Para ser sincero, no me parece mal que Eva esté feliz con sus tetas pequeñas o que le encante tal o cual cantante. Allá ella. Allá Eva, para ser exactos. Lo grave es que nos lo cuenta en simultánea nacional todas las noches, con aires de suficiencia, para que nos enteremos de cosas que no nos interesan en lo más mínimo: si le cae bien o mal la reina de Inglaterra o si está de acuerdo con el sexo prematrimonial. Son cosas de las que habla uno con la familia y con personas cercanas. A veces me pregunto si cuando se reúne con sus amigos y ha agotado los temas de conversación en la televisión, arranca a contarles noticias: "Pues como ya saben lo que opino de las cirugías plásticas les voy a contar lo que pasó anoche en Bagdad" y pone su sonrisa estática de ponqué al terminar la frase. O si en lugar de despedirse con el levantadito de mano y el "chao, mis amores" que usa en televisión, les dice al retirarse: "Eso es todo por el día de hoy. Que descansen y gracias por acompañarnos". Pero como dirían las mamás, lo malo no es lo que dice (pues dice tantas cosas…) sino cómo lo dice: el popular "tonito". Yo me declaro aburrido de que me den cátedra de pensamiento liberal de cinco minutos todas las noches, con actitud de superioridad moral, cuando lo que humildemente pido es que me cuenten lo que pasó en el día. Cómo será el problema, que la sección se llama "Eva fusila" y arranca con nuestro nuevo faro ético gritando: "Yo fusilo a todas esas personas que se creen que…".

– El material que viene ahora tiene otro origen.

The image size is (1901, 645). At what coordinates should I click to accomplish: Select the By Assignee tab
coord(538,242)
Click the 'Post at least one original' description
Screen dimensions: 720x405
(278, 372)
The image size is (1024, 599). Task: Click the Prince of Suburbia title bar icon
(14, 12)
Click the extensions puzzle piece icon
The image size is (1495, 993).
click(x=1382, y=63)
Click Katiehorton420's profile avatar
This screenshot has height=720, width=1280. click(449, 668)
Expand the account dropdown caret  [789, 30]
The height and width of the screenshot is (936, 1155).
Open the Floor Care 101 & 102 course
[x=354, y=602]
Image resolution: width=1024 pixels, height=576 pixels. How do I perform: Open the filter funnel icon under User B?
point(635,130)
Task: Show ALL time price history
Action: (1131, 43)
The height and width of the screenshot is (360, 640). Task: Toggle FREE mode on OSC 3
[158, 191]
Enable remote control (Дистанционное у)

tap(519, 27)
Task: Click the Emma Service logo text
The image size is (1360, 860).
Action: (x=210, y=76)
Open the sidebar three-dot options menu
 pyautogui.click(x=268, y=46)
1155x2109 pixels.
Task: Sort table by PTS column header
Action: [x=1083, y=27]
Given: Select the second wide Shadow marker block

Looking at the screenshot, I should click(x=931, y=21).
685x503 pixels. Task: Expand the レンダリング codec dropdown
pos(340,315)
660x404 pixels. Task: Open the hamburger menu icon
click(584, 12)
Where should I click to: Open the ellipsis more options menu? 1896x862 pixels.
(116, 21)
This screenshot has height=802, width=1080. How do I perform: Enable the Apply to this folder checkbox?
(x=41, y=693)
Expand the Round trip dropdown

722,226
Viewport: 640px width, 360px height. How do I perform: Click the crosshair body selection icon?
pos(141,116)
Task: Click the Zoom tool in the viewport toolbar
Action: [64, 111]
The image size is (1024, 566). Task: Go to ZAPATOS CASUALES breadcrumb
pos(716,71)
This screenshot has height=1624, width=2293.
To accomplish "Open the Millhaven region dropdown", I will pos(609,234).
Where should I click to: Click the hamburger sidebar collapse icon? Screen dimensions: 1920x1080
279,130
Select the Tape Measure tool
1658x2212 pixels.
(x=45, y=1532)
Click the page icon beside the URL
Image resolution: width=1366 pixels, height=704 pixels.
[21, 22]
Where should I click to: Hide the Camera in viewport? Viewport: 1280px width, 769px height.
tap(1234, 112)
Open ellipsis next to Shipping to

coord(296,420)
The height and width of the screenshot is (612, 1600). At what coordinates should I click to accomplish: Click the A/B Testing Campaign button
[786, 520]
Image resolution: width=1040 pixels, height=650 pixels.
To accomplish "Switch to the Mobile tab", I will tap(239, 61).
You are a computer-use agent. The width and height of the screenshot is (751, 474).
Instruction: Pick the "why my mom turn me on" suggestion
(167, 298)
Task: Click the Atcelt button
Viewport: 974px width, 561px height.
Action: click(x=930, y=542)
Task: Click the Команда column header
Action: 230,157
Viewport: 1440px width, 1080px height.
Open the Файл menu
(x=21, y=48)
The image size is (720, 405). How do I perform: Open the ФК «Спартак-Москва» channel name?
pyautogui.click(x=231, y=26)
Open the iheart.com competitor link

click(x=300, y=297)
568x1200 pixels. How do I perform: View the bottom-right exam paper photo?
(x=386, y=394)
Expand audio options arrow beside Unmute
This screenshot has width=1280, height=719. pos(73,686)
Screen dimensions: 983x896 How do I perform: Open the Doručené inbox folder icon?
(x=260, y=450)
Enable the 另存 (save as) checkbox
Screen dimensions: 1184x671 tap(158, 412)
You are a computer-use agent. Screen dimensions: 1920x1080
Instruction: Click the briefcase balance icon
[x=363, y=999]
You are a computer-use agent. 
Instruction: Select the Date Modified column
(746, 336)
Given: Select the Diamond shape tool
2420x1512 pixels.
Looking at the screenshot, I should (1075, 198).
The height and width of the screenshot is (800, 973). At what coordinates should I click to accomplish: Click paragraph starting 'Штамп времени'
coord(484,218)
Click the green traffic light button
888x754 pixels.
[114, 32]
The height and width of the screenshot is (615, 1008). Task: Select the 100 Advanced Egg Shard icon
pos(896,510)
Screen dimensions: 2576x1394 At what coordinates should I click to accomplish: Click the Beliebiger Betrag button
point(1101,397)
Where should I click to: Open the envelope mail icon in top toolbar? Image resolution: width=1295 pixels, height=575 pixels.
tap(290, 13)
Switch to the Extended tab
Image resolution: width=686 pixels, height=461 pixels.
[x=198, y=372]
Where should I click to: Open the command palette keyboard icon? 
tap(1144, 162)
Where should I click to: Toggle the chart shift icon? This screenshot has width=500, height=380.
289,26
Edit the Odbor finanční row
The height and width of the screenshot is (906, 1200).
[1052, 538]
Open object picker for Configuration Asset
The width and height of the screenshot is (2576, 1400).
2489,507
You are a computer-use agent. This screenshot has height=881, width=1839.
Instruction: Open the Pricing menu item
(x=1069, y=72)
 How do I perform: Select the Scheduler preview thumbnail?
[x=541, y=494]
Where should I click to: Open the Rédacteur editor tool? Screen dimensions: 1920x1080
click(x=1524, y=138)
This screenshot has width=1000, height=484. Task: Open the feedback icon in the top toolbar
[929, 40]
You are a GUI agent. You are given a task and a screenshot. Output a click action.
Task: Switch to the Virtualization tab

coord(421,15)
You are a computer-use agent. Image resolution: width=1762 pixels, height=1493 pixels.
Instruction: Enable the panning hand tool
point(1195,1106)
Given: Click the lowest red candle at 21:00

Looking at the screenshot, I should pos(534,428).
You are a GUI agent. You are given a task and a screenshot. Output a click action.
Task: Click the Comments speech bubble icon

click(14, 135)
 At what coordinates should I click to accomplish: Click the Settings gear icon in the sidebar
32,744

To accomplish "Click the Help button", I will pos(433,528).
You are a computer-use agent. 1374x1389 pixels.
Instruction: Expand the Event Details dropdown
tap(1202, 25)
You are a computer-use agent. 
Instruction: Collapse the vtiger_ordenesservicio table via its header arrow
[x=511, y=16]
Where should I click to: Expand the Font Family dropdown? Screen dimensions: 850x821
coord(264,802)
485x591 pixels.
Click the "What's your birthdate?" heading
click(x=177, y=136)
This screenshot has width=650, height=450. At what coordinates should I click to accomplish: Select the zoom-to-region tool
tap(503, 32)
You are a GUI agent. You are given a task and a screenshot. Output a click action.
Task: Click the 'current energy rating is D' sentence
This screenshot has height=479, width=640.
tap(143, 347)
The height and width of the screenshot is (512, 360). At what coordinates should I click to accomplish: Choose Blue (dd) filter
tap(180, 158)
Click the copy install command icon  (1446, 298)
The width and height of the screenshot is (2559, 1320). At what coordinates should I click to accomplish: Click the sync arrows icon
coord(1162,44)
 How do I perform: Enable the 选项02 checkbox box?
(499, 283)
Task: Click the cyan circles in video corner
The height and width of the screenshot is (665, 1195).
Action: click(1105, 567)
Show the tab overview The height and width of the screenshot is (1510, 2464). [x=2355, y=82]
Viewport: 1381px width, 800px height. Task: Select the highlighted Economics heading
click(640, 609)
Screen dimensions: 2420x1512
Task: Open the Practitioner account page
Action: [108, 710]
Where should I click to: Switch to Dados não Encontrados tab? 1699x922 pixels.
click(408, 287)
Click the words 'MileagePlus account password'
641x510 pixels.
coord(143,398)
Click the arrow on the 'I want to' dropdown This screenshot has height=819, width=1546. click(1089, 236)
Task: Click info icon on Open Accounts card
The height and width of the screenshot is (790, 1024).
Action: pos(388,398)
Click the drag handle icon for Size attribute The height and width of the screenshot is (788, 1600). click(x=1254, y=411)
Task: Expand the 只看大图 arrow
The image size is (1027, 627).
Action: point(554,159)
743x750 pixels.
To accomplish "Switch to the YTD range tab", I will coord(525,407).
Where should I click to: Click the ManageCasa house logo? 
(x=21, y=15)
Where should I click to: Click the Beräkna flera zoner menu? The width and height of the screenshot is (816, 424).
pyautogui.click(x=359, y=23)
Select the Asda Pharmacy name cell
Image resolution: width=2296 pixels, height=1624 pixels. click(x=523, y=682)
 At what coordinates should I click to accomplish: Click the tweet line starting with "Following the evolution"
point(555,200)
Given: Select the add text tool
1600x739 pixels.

No me explico quién le dijo (¡Ay, Yamid! Primero Radionet, ahora esto) que en este país sería un éxito si jugaba a posar de irreverente. Hay pocas cosas más cansonas que los que están en autopromoción permanente contando lo auténticos que son, lo libres que viven, cómo son de atrevidos y audaces. Una de esas cosas es que vivan opinando creyendo guiar al resto de la humanidad hacia la luz. Yo pregunto: si en este país uribista hasta la médula todas las parejas de novios siguieron dándose el "gustico" después de que a nuestro Presidente le dio por proponer que "lo aplazaran" cuando nadie le había preguntado sobre el tema, ¿saben a quién carajo le importa lo que opine Eva? Lamentablemente parece que a Yamid.